* _DATASET CONTENT_
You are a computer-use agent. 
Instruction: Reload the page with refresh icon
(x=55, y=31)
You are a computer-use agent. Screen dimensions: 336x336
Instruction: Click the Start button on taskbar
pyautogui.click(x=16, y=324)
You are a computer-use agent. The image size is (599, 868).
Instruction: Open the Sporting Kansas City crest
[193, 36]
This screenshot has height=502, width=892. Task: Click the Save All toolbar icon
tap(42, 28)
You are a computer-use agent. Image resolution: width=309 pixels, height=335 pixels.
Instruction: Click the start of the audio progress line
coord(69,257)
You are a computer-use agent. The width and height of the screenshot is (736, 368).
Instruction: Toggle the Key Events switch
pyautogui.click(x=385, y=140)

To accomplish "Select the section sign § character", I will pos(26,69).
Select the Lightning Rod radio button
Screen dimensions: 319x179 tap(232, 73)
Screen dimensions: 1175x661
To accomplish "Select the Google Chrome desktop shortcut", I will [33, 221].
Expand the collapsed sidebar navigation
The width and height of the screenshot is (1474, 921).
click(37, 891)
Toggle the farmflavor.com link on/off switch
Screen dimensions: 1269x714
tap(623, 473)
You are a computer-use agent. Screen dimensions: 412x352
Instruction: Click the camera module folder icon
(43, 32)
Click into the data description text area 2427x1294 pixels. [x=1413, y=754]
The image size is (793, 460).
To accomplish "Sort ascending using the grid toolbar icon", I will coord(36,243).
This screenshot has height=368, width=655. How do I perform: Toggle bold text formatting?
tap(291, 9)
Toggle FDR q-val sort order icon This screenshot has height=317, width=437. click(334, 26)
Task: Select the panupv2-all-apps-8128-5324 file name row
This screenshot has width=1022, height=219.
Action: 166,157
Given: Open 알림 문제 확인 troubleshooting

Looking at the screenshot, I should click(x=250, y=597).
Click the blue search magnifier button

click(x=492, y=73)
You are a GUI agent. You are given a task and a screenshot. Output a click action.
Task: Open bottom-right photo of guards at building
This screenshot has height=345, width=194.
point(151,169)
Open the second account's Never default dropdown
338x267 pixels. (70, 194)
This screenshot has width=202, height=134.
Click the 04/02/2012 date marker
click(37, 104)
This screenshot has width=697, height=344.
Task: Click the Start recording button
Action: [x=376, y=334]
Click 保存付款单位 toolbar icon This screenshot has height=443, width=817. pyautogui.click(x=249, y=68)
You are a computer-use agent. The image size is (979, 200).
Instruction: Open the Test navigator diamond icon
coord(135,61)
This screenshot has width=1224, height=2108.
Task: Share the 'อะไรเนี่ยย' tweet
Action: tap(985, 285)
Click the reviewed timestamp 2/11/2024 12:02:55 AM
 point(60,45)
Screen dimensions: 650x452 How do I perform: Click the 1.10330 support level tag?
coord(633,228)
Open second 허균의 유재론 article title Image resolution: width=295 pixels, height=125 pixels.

* _STATED GOAL_
Replace every "computer-use agent" in the records above with "screen assistant" and give all the records again, leaving everything else unchanged.

* _RIGHT ANSWER_
You are a screen assistant. 
Instruction: Reload the page with refresh icon
(x=55, y=31)
You are a screen assistant. Screen dimensions: 336x336
Instruction: Click the Start button on taskbar
pyautogui.click(x=16, y=324)
You are a screen assistant. The image size is (599, 868).
Instruction: Open the Sporting Kansas City crest
[193, 36]
This screenshot has height=502, width=892. Task: Click the Save All toolbar icon
tap(42, 28)
You are a screen assistant. Image resolution: width=309 pixels, height=335 pixels.
Instruction: Click the start of the audio progress line
coord(69,257)
You are a screen assistant. The width and height of the screenshot is (736, 368).
Instruction: Toggle the Key Events switch
pyautogui.click(x=385, y=140)

To accomplish "Select the section sign § character", I will pos(26,69).
Select the Lightning Rod radio button
Screen dimensions: 319x179 tap(232, 73)
Screen dimensions: 1175x661
To accomplish "Select the Google Chrome desktop shortcut", I will [33, 221].
Expand the collapsed sidebar navigation
The width and height of the screenshot is (1474, 921).
click(37, 891)
Toggle the farmflavor.com link on/off switch
Screen dimensions: 1269x714
tap(623, 473)
You are a screen assistant. Screen dimensions: 412x352
Instruction: Click the camera module folder icon
(43, 32)
Click into the data description text area 2427x1294 pixels. [x=1413, y=754]
The image size is (793, 460).
To accomplish "Sort ascending using the grid toolbar icon", I will coord(36,243).
This screenshot has height=368, width=655. How do I perform: Toggle bold text formatting?
tap(291, 9)
Toggle FDR q-val sort order icon This screenshot has height=317, width=437. click(334, 26)
Task: Select the panupv2-all-apps-8128-5324 file name row
This screenshot has width=1022, height=219.
Action: 166,157
Given: Open 알림 문제 확인 troubleshooting

Looking at the screenshot, I should click(x=250, y=597).
Click the blue search magnifier button

click(x=492, y=73)
You are a GUI agent. You are given a task and a screenshot. Output a click action.
Task: Open bottom-right photo of guards at building
This screenshot has height=345, width=194.
point(151,169)
Open the second account's Never default dropdown
338x267 pixels. (70, 194)
This screenshot has width=202, height=134.
Click the 04/02/2012 date marker
click(37, 104)
This screenshot has width=697, height=344.
Task: Click the Start recording button
Action: [x=376, y=334]
Click 保存付款单位 toolbar icon This screenshot has height=443, width=817. pyautogui.click(x=249, y=68)
You are a screen assistant. The image size is (979, 200).
Instruction: Open the Test navigator diamond icon
coord(135,61)
This screenshot has width=1224, height=2108.
Task: Share the 'อะไรเนี่ยย' tweet
Action: tap(985, 285)
Click the reviewed timestamp 2/11/2024 12:02:55 AM
 point(60,45)
Screen dimensions: 650x452 How do I perform: Click the 1.10330 support level tag?
coord(633,228)
Open second 허균의 유재론 article title Image resolution: width=295 pixels, height=125 pixels.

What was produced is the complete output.